- Born: Lucy Elizabeth Catherine Wooding
- Occupations: Historian and academic
- Title: Professor of History
- Children: 3

Academic background
- Alma mater: Magdalen College, Oxford
- Thesis: From humanists to heretics: English Catholic theology and ideology, c.1530–c.1570 (1994)
- Doctoral advisor: Susan Brigden

Academic work
- Discipline: History
- Sub-discipline: Early modern Britain; History of religions; Social history; English Reformation;
- Institutions: Queen's University Belfast King's College London Lincoln College, Oxford
- Doctoral students: Elizabeth Norton
- Notable works: Tudor England: A History

= Lucy Wooding =

Historian and academic

Lucy Elizabeth Catherine Wooding (also Kostyanovsky) is a British historian of Tudor England. She is Professor of History at the University of Oxford and Langford Fellow and Tutor in History at Lincoln College.

==Academic career==
Wooding completed her undergraduate and doctoral degrees at Magdalen College, Oxford, where her doctoral supervisor was Susan Brigden. After completing her DPhil in 1994 she became a lecturer at Queen's University Belfast, before moving to King's College London in 1995. She became Reader in History at King's in 2015 before she joined Lincoln College in October 2016, succeeding her former supervisor Brigden as the college's tutor in early modern history. She was awarded the Title of Distinction of Professor of History by the University of Oxford in October 2024.

Wooding has served as Fellow Archivist and Welfare Dean for Lincoln College since 2021 and as Director of Undergraduate Studies for the Faculty of History from 2022 to 2025.

She is an elected Fellow of the Royal Historical Society (FRHistS).

===Research===
Wooding's doctoral research focused on Catholic theology during the English Reformation, and she published her first monograph on this topic, Rethinking Catholicism in Reformation England, in 2000. Her second book, published in 2009, was a biography of Henry VIII. Reformation historian Peter Marshall called the book "the best general biography of Henry VIII in nearly half a century". Her third, Tudor England: A History, was published by Yale University Press in 2022.

Beyond her monographs, Wooding has contributed journal articles and book chapters on subjects such as Erasmus' Bible translations, John Jewel's Apology for the Church of England, and the printing of books during the Marian Restoration.

===Media work===
Wooding has appeared as a panelist on the BBC Radio 4 programme In Our Time twice: in November 2009, discussing the Münster rebellion with Diarmaid MacCulloch and Charlotte Methuen, and in February 2025 discussing Catherine of Aragon with Gonzalo Velasco Berenguer and Maria Hayward. Also in 2009 Wooding appeared in an episode of the Radio 4 series The Hidden Henry discussing Henry VIII's role as a father with Susan Doran. She has appeared thrice on Suzannah Lipscomb's podcast Not Just the Tudors, discussing life in Tudor England in November 2022, the life of Henry VIII in November 2023 and his beliefs in March 2025.

[Directive 1] From the records below, copy word for word every line starting at the line that contains "Locate an element on the screen. This" and ending at the line that contains "coordinates (410, 113).".

[Record excerpts]
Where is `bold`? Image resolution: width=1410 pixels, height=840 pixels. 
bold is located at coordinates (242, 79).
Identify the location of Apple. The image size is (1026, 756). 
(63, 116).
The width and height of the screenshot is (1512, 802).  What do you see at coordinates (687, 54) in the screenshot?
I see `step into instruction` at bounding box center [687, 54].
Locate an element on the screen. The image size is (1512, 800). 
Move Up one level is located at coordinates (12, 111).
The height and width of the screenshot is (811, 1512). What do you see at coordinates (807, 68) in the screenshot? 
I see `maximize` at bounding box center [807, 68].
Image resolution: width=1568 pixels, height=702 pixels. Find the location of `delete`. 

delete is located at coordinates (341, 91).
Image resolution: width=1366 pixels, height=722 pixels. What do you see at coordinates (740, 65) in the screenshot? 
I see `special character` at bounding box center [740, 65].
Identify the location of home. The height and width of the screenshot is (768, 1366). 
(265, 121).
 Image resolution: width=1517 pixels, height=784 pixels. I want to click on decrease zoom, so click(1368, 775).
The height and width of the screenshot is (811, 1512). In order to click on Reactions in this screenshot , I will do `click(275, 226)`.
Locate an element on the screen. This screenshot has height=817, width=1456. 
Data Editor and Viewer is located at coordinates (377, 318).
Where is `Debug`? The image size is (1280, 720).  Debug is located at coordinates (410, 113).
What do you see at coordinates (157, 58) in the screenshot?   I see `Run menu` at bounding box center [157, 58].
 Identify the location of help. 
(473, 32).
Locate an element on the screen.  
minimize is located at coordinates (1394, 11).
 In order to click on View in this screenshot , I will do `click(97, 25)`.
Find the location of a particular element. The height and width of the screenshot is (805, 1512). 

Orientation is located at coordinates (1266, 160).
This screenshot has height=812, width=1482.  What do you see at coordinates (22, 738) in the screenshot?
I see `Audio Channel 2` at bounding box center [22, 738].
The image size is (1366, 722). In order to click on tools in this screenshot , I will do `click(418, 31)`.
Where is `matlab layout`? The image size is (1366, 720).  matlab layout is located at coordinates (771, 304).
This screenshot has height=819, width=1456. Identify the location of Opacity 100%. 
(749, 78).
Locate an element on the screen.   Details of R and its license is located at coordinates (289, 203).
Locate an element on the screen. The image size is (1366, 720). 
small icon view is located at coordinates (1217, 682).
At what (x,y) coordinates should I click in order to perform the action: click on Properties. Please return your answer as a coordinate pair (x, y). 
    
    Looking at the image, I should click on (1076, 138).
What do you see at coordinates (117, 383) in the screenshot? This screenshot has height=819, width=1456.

[Directive 2] Rewrite the part of the Lucy Wooding article starting at "Academic background" and ending at "ideology, c.1530–c.1570 (1994)", putting "Dissertation" in place of "Thesis".

[Right answer 1]
Locate an element on the screen. This screenshot has height=817, width=1456. 
Data Editor and Viewer is located at coordinates (377, 318).
Where is `Debug`? The image size is (1280, 720).  Debug is located at coordinates (410, 113).

[Right answer 2]
Academic background
- Alma mater: Magdalen College, Oxford
- Dissertation: From humanists to heretics: English Catholic theology and ideology, c.1530–c.1570 (1994)